袋の中身は粉じゃなかった。細い欠片が、赤い粒に混じっている。どれも薄く弓なりで、切り口が揃っている。爪だ。削ったばかりみたいに艶がある。

注意書きが意味を持った。
「※とても辛いので少しずつお使いください」

少しずつ。削って、混ぜて、減らしていく。何を。誰を。

扉の隙間が指一本分、開いた。そこから冷えた空気が漏れた。室内ではない。地下の土の匂いに近い、湿った冷気。

赤いレバーが、もう一段“あける”へ回った。

私は、その場から走って逃げた。背中に、開いた扉の気配が貼りついてくる。何かが、手順どおりに購入を済ませた客に、ちゃんと商品を渡そうとしている。
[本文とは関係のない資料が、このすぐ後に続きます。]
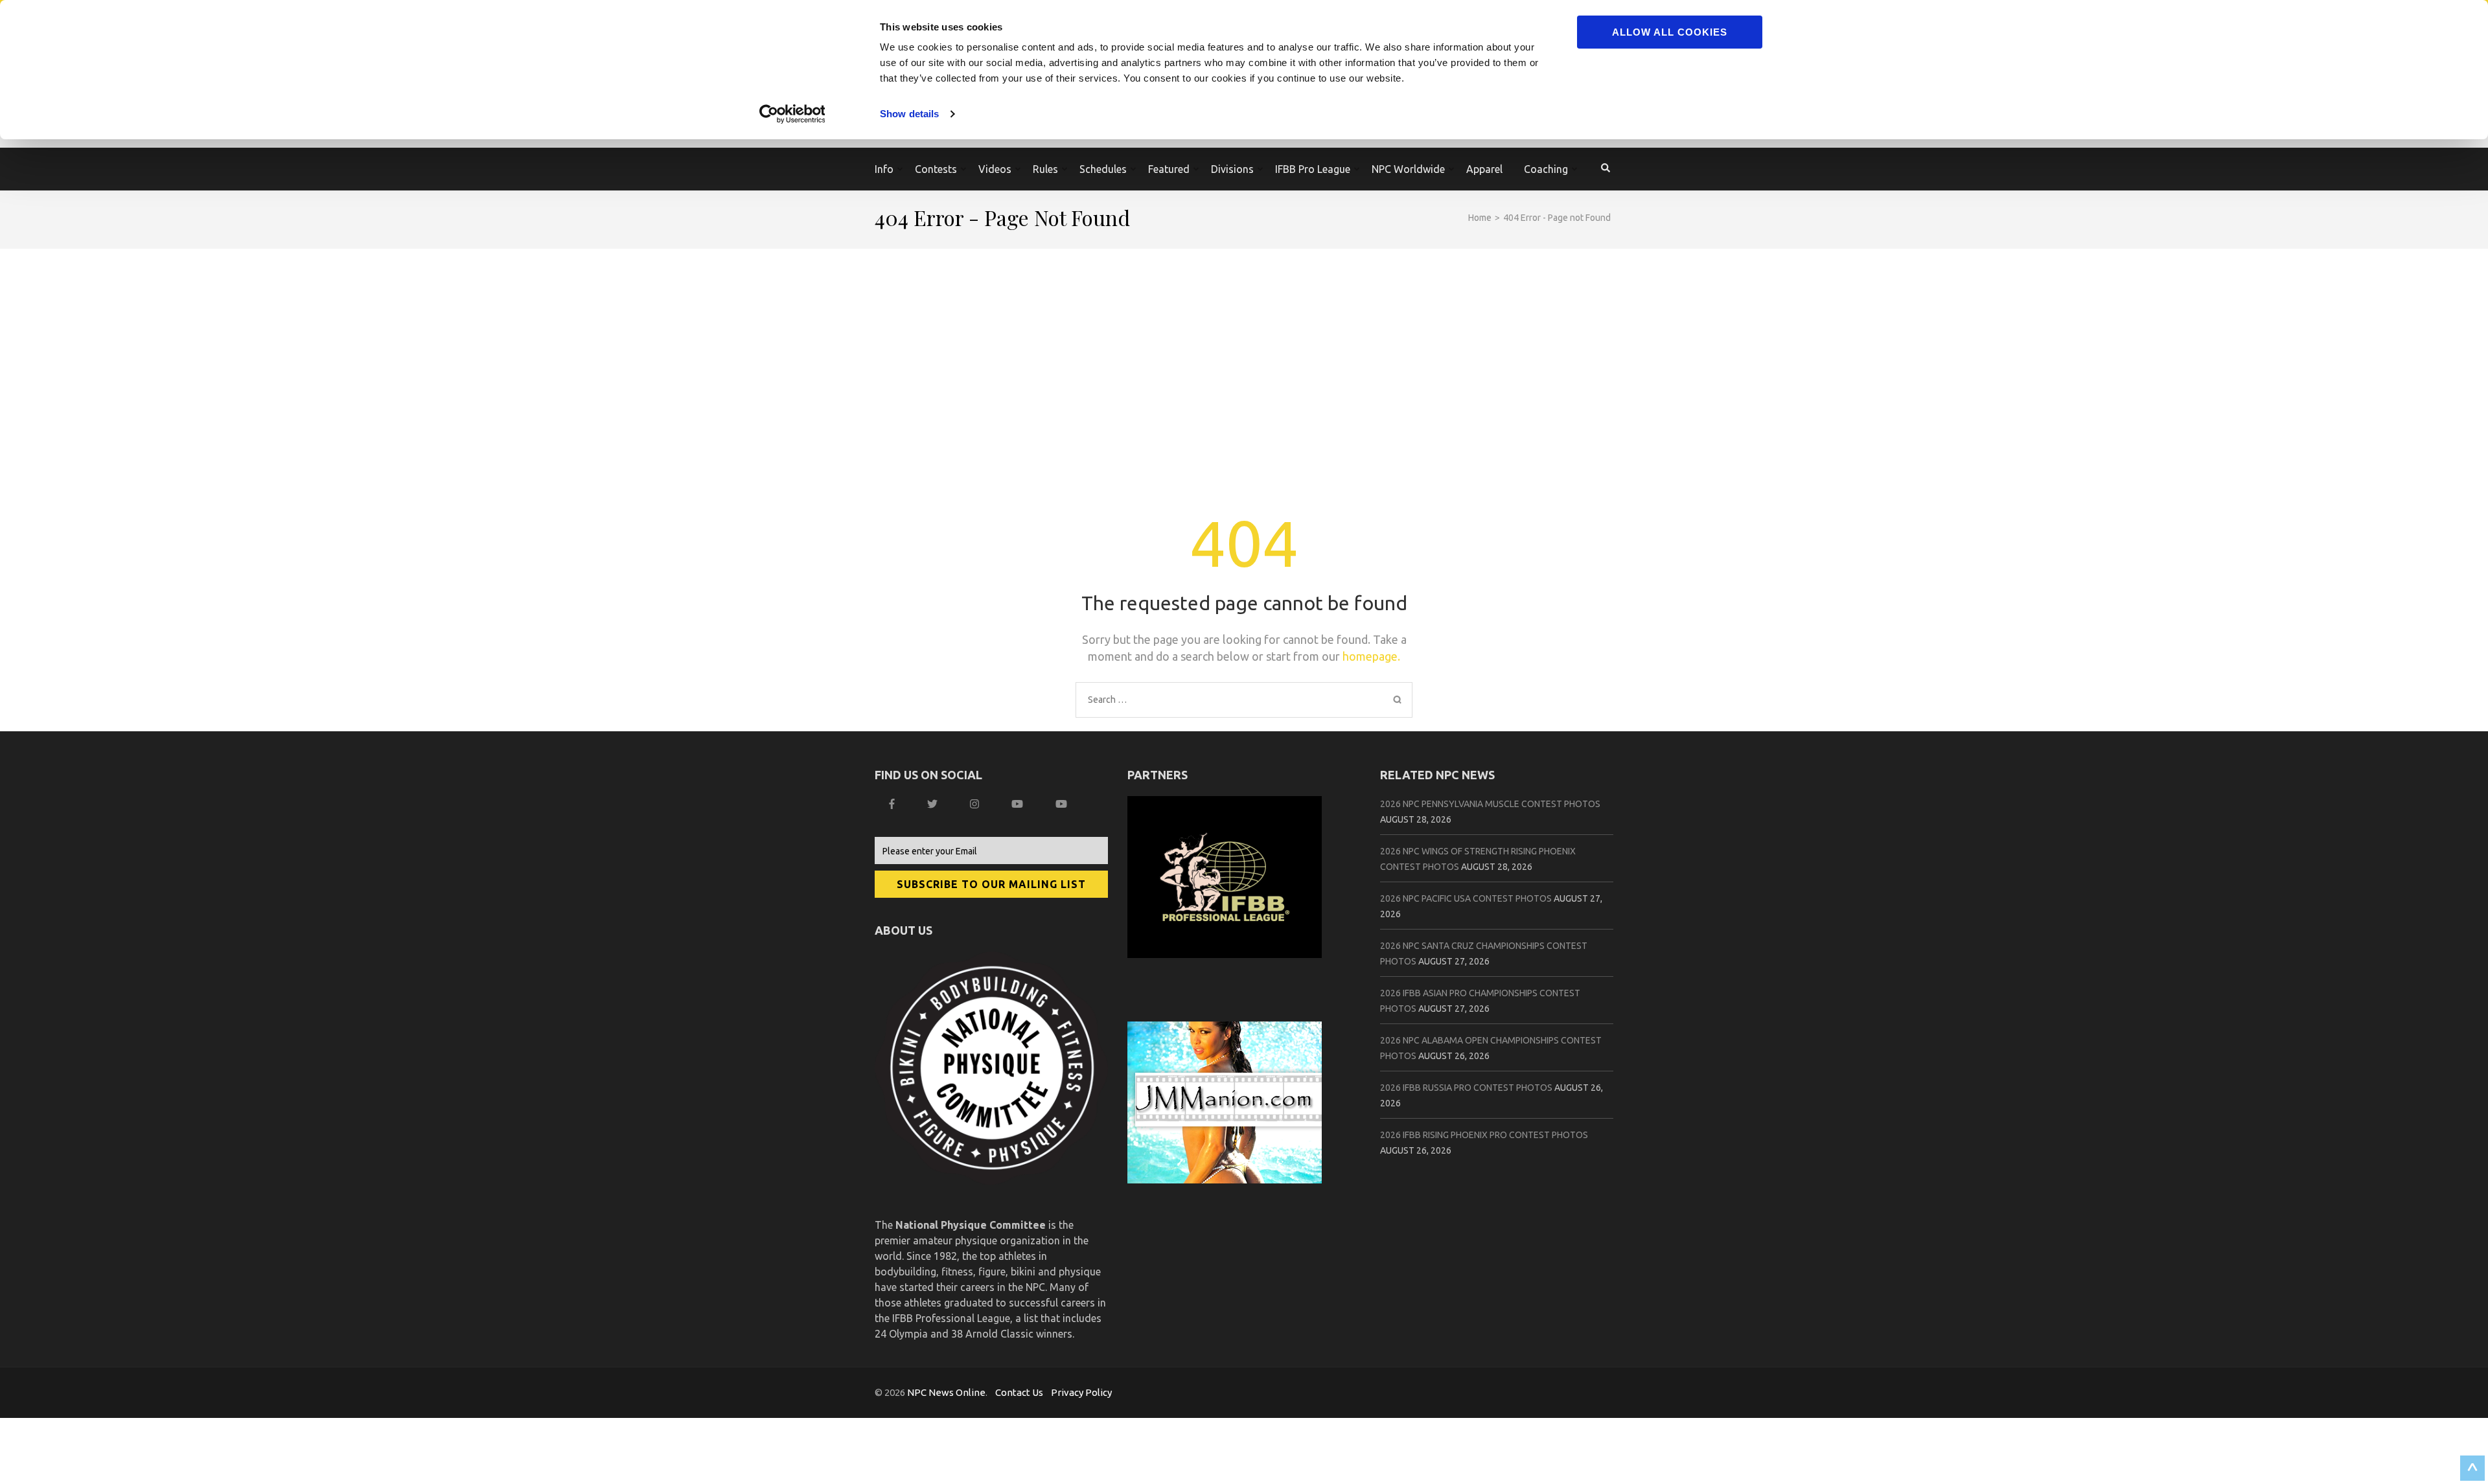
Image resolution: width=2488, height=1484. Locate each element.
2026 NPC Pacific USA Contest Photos (1466, 898)
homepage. (1371, 656)
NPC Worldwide (1408, 169)
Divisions (1232, 169)
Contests (936, 169)
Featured (1169, 169)
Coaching (1546, 169)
翌日、農園の人に昨夜のことを話すと、彼は黙って頷いた。
「変な硬貨、見た?」
「二〇〇って……」
「うちは値札に合わせて貼っただけなのに、たまに“二〇〇”“三〇〇”が一枚だけ入ってる。捨てたこともある。けどね」

彼は乾いた笑いをした。
「捨てると、戻ってくるんだ。財布の中とか、玄関の靴の中とか。現金箱より先に、うちに戻ってくる」

その話のあと、近所の空き家が一軒増えた。引っ越したのだと噂になった。でも表札はそのまま。カーテンもそのまま。車もそのまま。夜だけが真っ暗だった。

私は、販売機の前を通るたびに数えるようになった。空の小部屋が増えるたび、住宅の灯りが一つ減る。売り切れるたび、誰かが“少しずつ”いなくなる。

それでも私は、ゆず一味とドライキウイを買いたいと思っていた。自分でも嫌になるほど、気になっていた。硬貨さえ持って行けば、ただの買い物で済むのだと、自分に言い聞かせたかった。

次の週、私は財布に百円玉を多めに入れて家を出た。

直売所の前まで来て、財布を開いた。

百円玉は、なかった。

代わりに、見慣れない硬貨が一枚だけ入っていた。縁が妙に冷たく、重い。
二〇〇。

私は息を止めたまま販売機を見た。

中央の「ゆず一味」の小部屋だけ、ガラスの内側が薄く曇っていた。中の袋は、新しく補充されたばかりのはずなのに、何かが押し当てられた形で歪んでいる。

袋の内側に、薄い指の跡が五つ。ぴたりと揃って、こちらに向かって押し付けられていた。

それは、待っている形だった。
①に入れる硬貨を。
②の扉を。
そして、“あける”へ回す指を。

この怪談は、実際の写真から着想を得て構成されたフィクションです。